A joke I’ve told before (see here) illustrates the logic, I think: why are there 1-hump camels and 2-hump camels but not 3,4…N-humped camels? Because there are concave camels and convex camels and that’s all there is.  The “joke” illustrates how changing our conception of humps (look at the curves not the humps) allows us to exhaust the kinds of humps+valley combos we expect to find. Looking at the number of humps invites the question of why are there at most 2. Why 2, and not 3,4,…N? The stopping point seems arbitrary. Looking at the curves and seeing them as concave and convex seems to exhaust the space of options (simple curves being one or the other). And this restricted space also coincides with what we find. The possible hump+valley options perfectly fit the attested realizations (viz. 2 and only 2). Thus, once we think in terms of curves, it seems clear that things could not have been otherwise hump/camel-wise (but see comments to above link for problems with this “joke”)..

Now, before I get lots of comments taking the “joke” apart (again, see earlier post), let me try to illustrate what I have in mind with a more relevant syntactic example (there are several others in the earlier post). Chomsky has famously argued that properly understood Merge yields both phrase structure and movement.  What is the proper way to understand it? Well, merge is an operation that takes two linguistic items A and B and puts them together (forms a set). What As and Bs? Chomsky says that there are two possibilities: (i) neither A nor B contains the other or (ii) one of A or B contains the other. In the first case, Merge(A,B) yields a constituent like {A,B}. In the other it yields a constituent like {B,{A… B}}. Thus, if (i) and (ii) exhaust the options then it looks like every possible instance of a very simple combination rule (merge) results in just the two products that we find prominently in Gs (viz. products of PS rules and movement rules). What makes Chomsky’s story attractive is that it looks like the two principle properties of Gs (hierarchy and displacement) follow exhaustively from the possible ways two inputs can fall under the rule. Either the to-be-combined form a part whole relation or they do not. Thus, a simple exhaustive account of the options yields (all and only?) the attested structural dependencies.[8]  

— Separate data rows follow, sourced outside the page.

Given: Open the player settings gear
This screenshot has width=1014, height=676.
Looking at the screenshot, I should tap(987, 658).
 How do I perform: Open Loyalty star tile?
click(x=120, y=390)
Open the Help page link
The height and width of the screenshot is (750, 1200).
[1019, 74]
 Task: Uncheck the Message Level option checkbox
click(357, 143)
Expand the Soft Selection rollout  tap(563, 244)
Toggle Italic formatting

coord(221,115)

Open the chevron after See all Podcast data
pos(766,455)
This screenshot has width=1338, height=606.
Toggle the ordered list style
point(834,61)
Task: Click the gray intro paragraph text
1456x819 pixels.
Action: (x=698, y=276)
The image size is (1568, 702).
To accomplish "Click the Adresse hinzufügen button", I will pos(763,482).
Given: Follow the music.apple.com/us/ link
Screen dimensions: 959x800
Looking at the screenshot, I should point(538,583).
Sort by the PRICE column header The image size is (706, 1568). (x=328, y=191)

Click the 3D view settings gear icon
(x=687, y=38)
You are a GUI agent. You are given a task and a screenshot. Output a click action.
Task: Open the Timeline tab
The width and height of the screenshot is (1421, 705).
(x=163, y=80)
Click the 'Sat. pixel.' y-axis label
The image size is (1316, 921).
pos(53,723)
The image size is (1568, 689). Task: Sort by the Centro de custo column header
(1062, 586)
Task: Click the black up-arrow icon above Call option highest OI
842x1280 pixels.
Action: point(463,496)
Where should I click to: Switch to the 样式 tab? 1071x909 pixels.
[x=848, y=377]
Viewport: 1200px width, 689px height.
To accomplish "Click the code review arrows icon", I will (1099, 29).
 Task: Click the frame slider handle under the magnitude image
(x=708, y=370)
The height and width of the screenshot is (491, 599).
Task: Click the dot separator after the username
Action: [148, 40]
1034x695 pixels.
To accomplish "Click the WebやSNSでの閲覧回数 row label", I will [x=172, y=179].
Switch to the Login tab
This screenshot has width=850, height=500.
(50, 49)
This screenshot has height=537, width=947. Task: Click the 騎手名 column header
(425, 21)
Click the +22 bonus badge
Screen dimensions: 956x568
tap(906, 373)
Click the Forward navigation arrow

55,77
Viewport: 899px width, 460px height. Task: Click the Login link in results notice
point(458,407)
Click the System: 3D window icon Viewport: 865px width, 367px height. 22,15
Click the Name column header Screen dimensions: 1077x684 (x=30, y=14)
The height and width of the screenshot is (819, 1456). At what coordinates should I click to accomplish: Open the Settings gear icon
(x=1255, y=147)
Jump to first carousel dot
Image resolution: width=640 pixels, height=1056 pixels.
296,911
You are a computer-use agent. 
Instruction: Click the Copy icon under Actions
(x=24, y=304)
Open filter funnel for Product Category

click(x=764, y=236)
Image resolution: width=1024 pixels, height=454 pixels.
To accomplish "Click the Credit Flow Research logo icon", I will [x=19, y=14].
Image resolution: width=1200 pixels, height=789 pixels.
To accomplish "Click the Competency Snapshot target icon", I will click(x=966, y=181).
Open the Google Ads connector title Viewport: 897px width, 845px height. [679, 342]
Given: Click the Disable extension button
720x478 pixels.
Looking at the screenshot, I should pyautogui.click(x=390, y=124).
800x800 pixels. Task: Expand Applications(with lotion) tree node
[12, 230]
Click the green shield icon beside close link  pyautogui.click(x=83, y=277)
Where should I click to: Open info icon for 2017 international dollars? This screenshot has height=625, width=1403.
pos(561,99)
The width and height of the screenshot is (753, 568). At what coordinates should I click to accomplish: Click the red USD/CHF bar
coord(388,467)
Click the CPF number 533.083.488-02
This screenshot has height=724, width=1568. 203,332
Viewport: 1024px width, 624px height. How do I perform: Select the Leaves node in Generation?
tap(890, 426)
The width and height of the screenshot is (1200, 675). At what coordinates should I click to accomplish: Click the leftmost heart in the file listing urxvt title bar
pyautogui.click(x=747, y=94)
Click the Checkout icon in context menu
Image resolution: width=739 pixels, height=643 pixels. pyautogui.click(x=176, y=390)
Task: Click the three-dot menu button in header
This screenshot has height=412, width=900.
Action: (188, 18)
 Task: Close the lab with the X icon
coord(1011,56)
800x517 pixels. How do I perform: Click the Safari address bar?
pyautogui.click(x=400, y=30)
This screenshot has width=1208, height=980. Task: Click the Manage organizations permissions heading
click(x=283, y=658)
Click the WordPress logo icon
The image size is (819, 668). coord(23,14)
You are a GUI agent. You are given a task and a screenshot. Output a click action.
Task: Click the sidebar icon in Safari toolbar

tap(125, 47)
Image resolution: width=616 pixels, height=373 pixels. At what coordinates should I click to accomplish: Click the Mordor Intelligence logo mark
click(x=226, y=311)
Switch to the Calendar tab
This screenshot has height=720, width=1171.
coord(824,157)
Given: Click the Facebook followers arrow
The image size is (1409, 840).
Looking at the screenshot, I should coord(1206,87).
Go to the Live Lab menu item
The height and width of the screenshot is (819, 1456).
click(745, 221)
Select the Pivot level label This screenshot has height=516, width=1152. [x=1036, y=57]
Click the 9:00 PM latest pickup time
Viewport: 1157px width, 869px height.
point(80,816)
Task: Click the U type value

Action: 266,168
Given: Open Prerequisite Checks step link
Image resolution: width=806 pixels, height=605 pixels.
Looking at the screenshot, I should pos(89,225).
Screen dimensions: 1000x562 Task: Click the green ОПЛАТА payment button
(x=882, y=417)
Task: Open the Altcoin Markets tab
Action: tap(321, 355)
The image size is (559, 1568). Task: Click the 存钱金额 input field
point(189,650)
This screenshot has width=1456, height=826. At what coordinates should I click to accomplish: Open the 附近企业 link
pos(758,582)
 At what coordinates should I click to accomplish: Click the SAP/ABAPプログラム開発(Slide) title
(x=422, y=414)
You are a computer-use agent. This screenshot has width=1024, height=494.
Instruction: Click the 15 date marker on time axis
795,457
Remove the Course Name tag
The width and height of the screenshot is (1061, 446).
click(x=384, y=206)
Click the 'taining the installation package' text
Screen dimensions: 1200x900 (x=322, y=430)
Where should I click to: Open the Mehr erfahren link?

I don’t know about you, but if Chomsky is right here, then I consider this to be a very nice kind of account. Why do Gs have both PS rules and movement rules? Because the simplest conception of the combination operation has these two “kinds” of rules (and only these) as consequence.  

There are other examples of this kind of thinking in the syntax literature as I discussed here. Nor is this restricted to syntax. It is also a staple of phonological feature theories, where the aim is to adumbrate all and only the possible linguistic sounds and, if I understand Heinz and Idsardi’s Science paper, the range of possible phonological processes.

I think that there is another way of describing what lends such stories AH’s feeling of inevitability. When properly framed, a theory serves to close off further questions. Here’s what I mean. A really satisfying account brings a kind of question closure with it. The concave/vex theory of camels explains why the question of 3 humped camels is, in some sense, ill-formed. Chomsky’s account of structure dependence discussed here not only removes linear processes from the grammar but explains why they could not have been there. Properly understood, such rules cannot be stated within the theory and that’s why they don’t exist. Such rules don’t merely fail to exist, they cannot exist for they cannot be stated. Thus, they are not merely contingently absent, they are necessarily absent. Indeed, when the theory is properly understood, one sees that their possibility is actually inconceivable. It’s this sense of theoretical beauty that AH’s remark pointed to, I am suggesting.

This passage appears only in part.